Nicolas Sarkozy évoque beaucoup sa stratégie en présence de journalistes. Il a toujours procédé de cette manière, parfois pour avancer ses pions et tester l’opinion, parfois afin de fourvoyer les médias en les envoyant sur de fausses pistes. Depuis quelque temps, la rumeur bruisse de son intention de constituer un « ticket » avec François Baroin. Info ou intox ? Faisons comme si le président de LR souhaitait tester l’opinion et donnons-lui notre avis sur la question.

Un produit made in USA

Le « ticket » est un produit d’importation qui nous vient d’outre-Atlantique.

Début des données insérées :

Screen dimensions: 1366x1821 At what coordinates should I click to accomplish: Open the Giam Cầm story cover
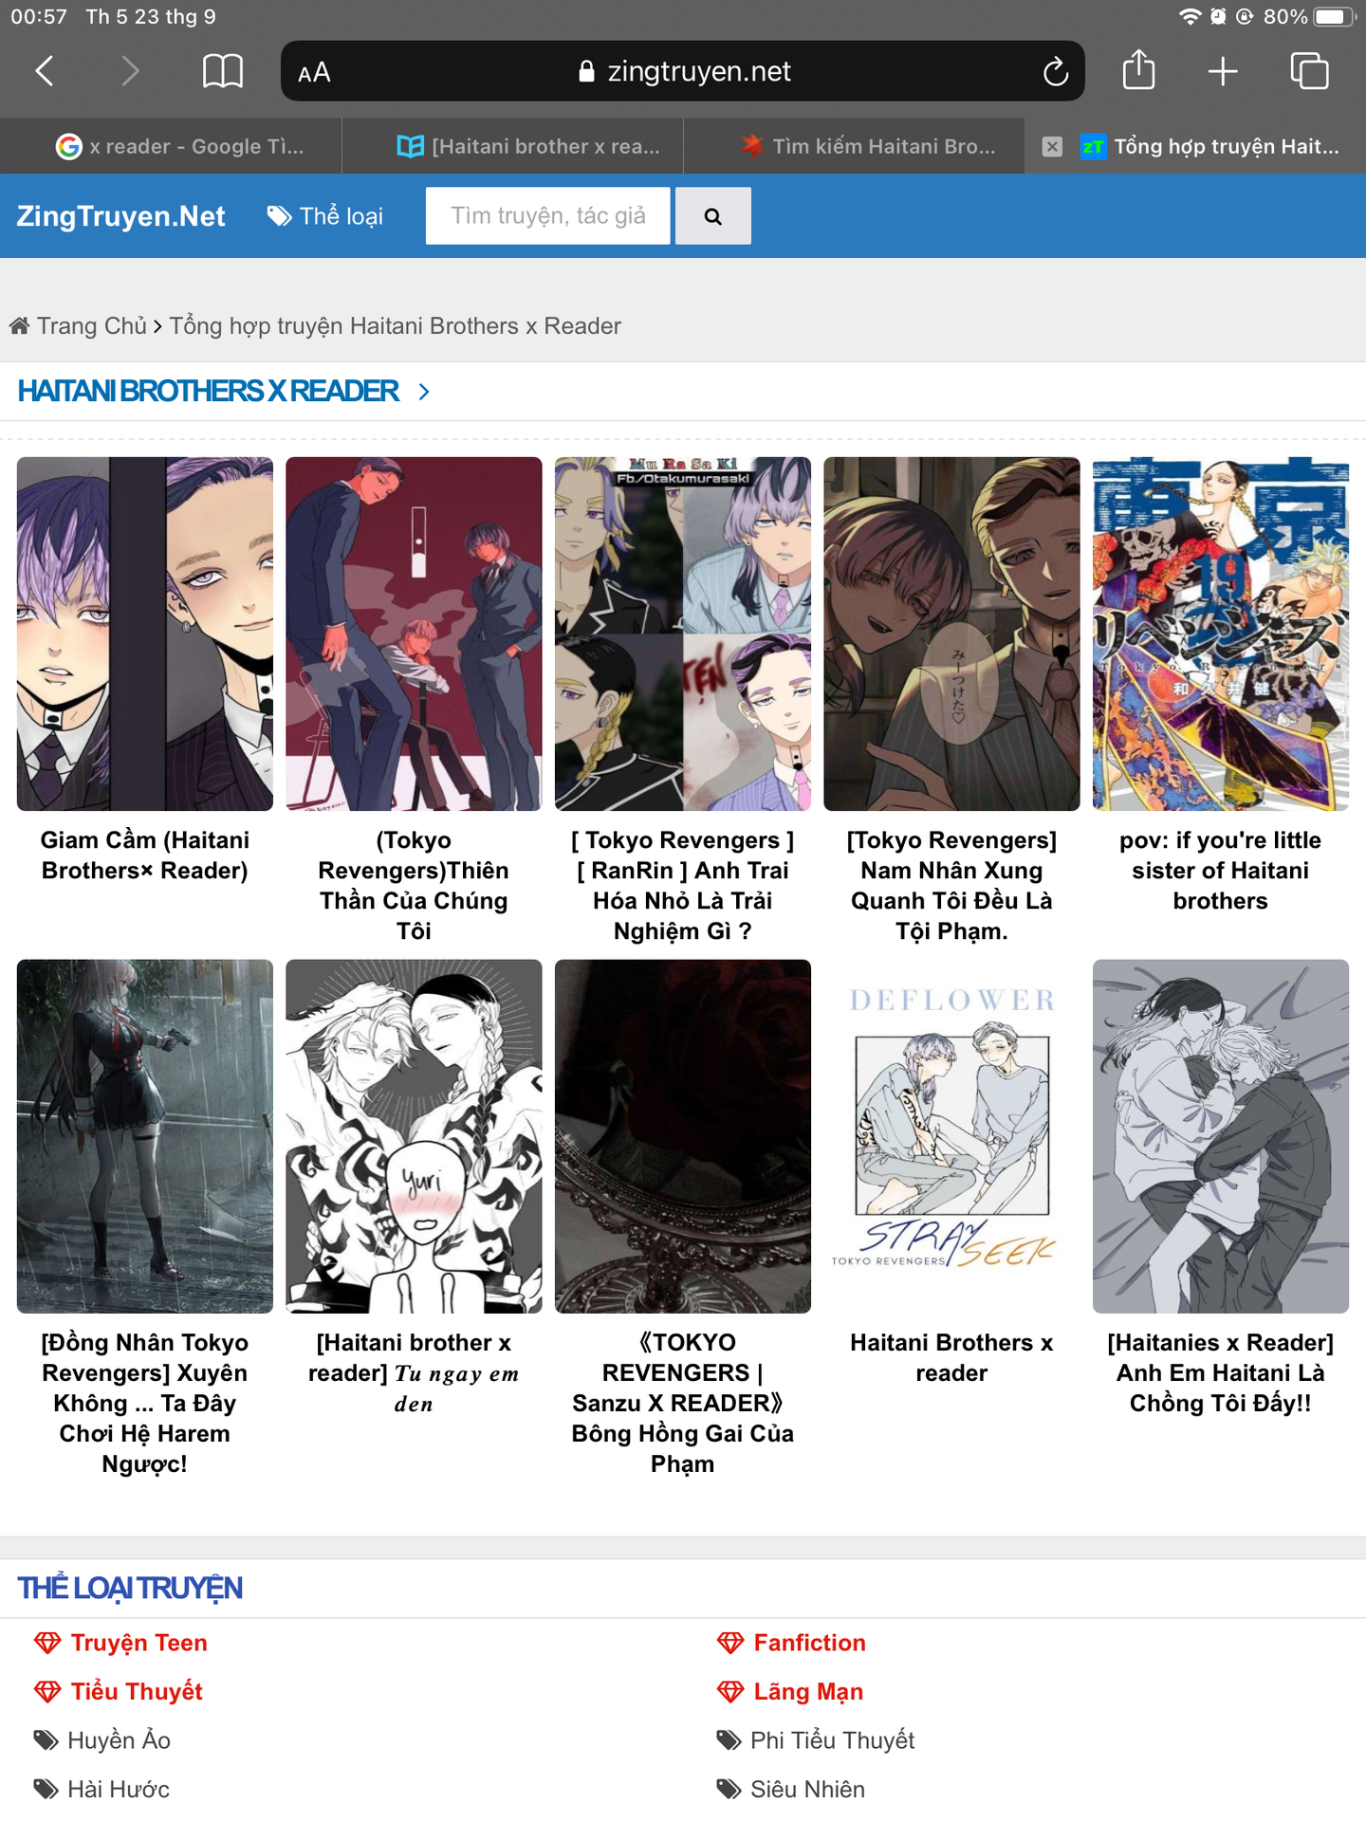(145, 634)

Si l’idée de primaires pour désigner les candidats à l’élection présidentielle a la même origine, le « ticket » constitué est-il aussi facilement importable ? Différence de taille, les Etats-Unis vivent sous un régime présidentiel et le binôme exécutif est constitué d’un président et d’un vice-président, chargé de le suppléer en cas de démission ou de décès. Rien de tel en France, où la démission et le décès du chef de l’Etat provoquent une nouvelle élection dans les semaines qui suivent. Le ticket « à la française » serait donc constitué du président et de son futur Premier ministre.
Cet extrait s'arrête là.